▸ The task
What is needed is an exact copy of the data that follows.

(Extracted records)
○ ○ ○ ○ ○

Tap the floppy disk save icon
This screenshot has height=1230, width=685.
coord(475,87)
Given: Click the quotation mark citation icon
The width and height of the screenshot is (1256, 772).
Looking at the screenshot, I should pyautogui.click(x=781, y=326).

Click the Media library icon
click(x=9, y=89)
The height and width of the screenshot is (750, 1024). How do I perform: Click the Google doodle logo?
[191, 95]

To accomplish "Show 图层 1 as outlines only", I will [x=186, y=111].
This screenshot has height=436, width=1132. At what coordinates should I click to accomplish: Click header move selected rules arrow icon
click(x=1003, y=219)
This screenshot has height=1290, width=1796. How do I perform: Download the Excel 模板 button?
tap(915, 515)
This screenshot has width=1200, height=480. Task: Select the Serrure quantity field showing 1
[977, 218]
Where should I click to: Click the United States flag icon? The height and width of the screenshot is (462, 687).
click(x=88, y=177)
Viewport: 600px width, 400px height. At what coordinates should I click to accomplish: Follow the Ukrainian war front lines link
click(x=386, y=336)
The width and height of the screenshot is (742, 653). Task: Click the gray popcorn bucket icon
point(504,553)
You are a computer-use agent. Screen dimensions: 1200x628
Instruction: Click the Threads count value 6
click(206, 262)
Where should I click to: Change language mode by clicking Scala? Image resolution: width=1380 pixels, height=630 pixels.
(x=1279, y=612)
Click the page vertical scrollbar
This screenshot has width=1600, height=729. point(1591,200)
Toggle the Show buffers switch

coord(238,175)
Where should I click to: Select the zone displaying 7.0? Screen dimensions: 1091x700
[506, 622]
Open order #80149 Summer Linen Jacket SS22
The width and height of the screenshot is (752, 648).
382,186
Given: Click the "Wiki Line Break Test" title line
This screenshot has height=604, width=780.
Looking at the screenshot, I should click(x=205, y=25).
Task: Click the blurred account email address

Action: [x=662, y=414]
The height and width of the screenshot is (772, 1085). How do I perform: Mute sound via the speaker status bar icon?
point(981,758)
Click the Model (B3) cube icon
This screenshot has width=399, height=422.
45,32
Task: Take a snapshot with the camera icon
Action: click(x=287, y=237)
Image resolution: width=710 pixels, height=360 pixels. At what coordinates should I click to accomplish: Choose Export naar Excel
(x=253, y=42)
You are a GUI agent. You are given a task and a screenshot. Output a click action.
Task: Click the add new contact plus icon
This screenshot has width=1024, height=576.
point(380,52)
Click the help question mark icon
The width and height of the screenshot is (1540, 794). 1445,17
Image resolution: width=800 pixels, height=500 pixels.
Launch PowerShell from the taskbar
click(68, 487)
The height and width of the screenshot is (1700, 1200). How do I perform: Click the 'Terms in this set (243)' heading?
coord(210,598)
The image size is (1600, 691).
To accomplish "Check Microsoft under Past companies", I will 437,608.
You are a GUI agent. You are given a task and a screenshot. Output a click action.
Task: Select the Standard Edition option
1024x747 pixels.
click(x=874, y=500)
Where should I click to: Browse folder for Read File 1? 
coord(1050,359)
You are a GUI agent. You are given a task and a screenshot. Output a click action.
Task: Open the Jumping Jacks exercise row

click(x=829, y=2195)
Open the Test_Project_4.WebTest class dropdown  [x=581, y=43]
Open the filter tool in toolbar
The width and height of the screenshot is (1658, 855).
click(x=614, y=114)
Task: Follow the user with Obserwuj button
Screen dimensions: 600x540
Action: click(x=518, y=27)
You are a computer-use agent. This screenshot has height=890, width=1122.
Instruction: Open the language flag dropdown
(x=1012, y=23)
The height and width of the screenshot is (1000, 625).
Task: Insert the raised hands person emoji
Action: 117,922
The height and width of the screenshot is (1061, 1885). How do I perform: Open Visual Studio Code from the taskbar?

○ ○ ○ ○ ○

▸ Result of the exercise
Tap the floppy disk save icon
This screenshot has height=1230, width=685.
coord(475,87)
Given: Click the quotation mark citation icon
The width and height of the screenshot is (1256, 772).
Looking at the screenshot, I should pyautogui.click(x=781, y=326).

Click the Media library icon
click(x=9, y=89)
The height and width of the screenshot is (750, 1024). How do I perform: Click the Google doodle logo?
[191, 95]

To accomplish "Show 图层 1 as outlines only", I will [x=186, y=111].
This screenshot has height=436, width=1132. At what coordinates should I click to accomplish: Click header move selected rules arrow icon
click(x=1003, y=219)
This screenshot has height=1290, width=1796. How do I perform: Download the Excel 模板 button?
tap(915, 515)
This screenshot has width=1200, height=480. Task: Select the Serrure quantity field showing 1
[977, 218]
Where should I click to: Click the United States flag icon? The height and width of the screenshot is (462, 687).
click(x=88, y=177)
Viewport: 600px width, 400px height. At what coordinates should I click to accomplish: Follow the Ukrainian war front lines link
click(x=386, y=336)
The width and height of the screenshot is (742, 653). Task: Click the gray popcorn bucket icon
point(504,553)
You are a computer-use agent. Screen dimensions: 1200x628
Instruction: Click the Threads count value 6
click(206, 262)
Where should I click to: Change language mode by clicking Scala? Image resolution: width=1380 pixels, height=630 pixels.
(x=1279, y=612)
Click the page vertical scrollbar
This screenshot has width=1600, height=729. point(1591,200)
Toggle the Show buffers switch

coord(238,175)
Where should I click to: Select the zone displaying 7.0? Screen dimensions: 1091x700
[506, 622]
Open order #80149 Summer Linen Jacket SS22
The width and height of the screenshot is (752, 648).
382,186
Given: Click the "Wiki Line Break Test" title line
This screenshot has height=604, width=780.
Looking at the screenshot, I should click(x=205, y=25).
Task: Click the blurred account email address

Action: [x=662, y=414]
The height and width of the screenshot is (772, 1085). How do I perform: Mute sound via the speaker status bar icon?
point(981,758)
Click the Model (B3) cube icon
This screenshot has width=399, height=422.
45,32
Task: Take a snapshot with the camera icon
Action: click(x=287, y=237)
Image resolution: width=710 pixels, height=360 pixels. At what coordinates should I click to accomplish: Choose Export naar Excel
(x=253, y=42)
You are a GUI agent. You are given a task and a screenshot. Output a click action.
Task: Click the add new contact plus icon
This screenshot has width=1024, height=576.
point(380,52)
Click the help question mark icon
The width and height of the screenshot is (1540, 794). 1445,17
Image resolution: width=800 pixels, height=500 pixels.
Launch PowerShell from the taskbar
click(68, 487)
The height and width of the screenshot is (1700, 1200). How do I perform: Click the 'Terms in this set (243)' heading?
coord(210,598)
The image size is (1600, 691).
To accomplish "Check Microsoft under Past companies", I will 437,608.
You are a GUI agent. You are given a task and a screenshot. Output a click action.
Task: Select the Standard Edition option
1024x747 pixels.
click(x=874, y=500)
Where should I click to: Browse folder for Read File 1? 
coord(1050,359)
You are a GUI agent. You are given a task and a screenshot. Output a click action.
Task: Open the Jumping Jacks exercise row

click(x=829, y=2195)
Open the Test_Project_4.WebTest class dropdown  [x=581, y=43]
Open the filter tool in toolbar
The width and height of the screenshot is (1658, 855).
click(x=614, y=114)
Task: Follow the user with Obserwuj button
Screen dimensions: 600x540
Action: click(x=518, y=27)
You are a computer-use agent. This screenshot has height=890, width=1122.
Instruction: Open the language flag dropdown
(x=1012, y=23)
The height and width of the screenshot is (1000, 625).
Task: Insert the raised hands person emoji
Action: 117,922
The height and width of the screenshot is (1061, 1885). How do I perform: Open Visual Studio Code from the taskbar?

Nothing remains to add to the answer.